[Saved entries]
************
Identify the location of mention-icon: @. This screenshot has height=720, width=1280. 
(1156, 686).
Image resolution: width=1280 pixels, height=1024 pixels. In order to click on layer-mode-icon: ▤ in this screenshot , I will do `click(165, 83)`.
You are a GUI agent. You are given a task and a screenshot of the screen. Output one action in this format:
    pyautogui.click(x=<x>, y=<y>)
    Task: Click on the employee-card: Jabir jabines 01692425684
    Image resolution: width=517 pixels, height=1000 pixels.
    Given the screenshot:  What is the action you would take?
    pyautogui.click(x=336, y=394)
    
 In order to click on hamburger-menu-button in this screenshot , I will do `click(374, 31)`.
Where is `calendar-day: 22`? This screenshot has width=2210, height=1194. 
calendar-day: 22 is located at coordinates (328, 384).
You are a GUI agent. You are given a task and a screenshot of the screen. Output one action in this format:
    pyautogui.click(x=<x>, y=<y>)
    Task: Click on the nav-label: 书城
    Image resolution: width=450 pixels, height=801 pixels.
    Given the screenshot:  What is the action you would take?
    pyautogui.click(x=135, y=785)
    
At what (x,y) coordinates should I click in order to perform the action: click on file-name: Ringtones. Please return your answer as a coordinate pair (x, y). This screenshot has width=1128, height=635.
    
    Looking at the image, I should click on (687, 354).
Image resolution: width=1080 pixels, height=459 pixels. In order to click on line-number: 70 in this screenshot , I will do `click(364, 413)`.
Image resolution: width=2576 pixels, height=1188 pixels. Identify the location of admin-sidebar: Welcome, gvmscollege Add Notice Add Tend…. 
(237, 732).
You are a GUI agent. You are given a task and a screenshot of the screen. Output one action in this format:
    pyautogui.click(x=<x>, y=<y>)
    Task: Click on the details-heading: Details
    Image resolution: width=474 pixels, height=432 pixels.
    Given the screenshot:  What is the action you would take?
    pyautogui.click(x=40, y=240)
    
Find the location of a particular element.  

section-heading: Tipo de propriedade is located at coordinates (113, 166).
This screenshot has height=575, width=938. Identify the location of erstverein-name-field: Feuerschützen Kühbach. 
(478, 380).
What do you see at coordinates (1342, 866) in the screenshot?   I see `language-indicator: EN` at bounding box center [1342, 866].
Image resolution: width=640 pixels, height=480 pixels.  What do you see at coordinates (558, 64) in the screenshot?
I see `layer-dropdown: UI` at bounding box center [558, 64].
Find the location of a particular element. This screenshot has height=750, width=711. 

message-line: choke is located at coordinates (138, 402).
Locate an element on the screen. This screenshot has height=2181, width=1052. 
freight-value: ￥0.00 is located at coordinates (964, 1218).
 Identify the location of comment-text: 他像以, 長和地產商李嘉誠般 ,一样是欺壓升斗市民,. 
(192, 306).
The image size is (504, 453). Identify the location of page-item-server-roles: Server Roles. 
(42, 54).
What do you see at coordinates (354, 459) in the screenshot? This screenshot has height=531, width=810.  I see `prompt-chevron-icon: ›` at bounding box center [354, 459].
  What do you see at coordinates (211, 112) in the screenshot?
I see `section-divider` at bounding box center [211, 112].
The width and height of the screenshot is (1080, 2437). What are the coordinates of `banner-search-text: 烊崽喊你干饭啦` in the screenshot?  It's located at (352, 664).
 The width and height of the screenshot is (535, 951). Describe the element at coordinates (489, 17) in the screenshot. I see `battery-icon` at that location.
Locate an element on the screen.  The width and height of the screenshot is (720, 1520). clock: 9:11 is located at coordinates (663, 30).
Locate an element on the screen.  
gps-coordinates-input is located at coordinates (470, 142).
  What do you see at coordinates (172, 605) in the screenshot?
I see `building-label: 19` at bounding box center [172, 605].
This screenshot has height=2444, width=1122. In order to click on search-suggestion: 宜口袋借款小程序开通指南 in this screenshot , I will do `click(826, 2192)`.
************
Rewrite the material between the lines holding "What do you see at coordinates (354, 459)" and "gps-coordinates-input is located", inclusive, changing "Locate an element" to "Find an element" and leaving everything else as it is.

What do you see at coordinates (354, 459) in the screenshot? This screenshot has height=531, width=810.  I see `prompt-chevron-icon: ›` at bounding box center [354, 459].
  What do you see at coordinates (211, 112) in the screenshot?
I see `section-divider` at bounding box center [211, 112].
The width and height of the screenshot is (1080, 2437). What are the coordinates of `banner-search-text: 烊崽喊你干饭啦` in the screenshot?  It's located at (352, 664).
 The width and height of the screenshot is (535, 951). Describe the element at coordinates (489, 17) in the screenshot. I see `battery-icon` at that location.
Find an element on the screen.  The width and height of the screenshot is (720, 1520). clock: 9:11 is located at coordinates (663, 30).
Find an element on the screen.  
gps-coordinates-input is located at coordinates (470, 142).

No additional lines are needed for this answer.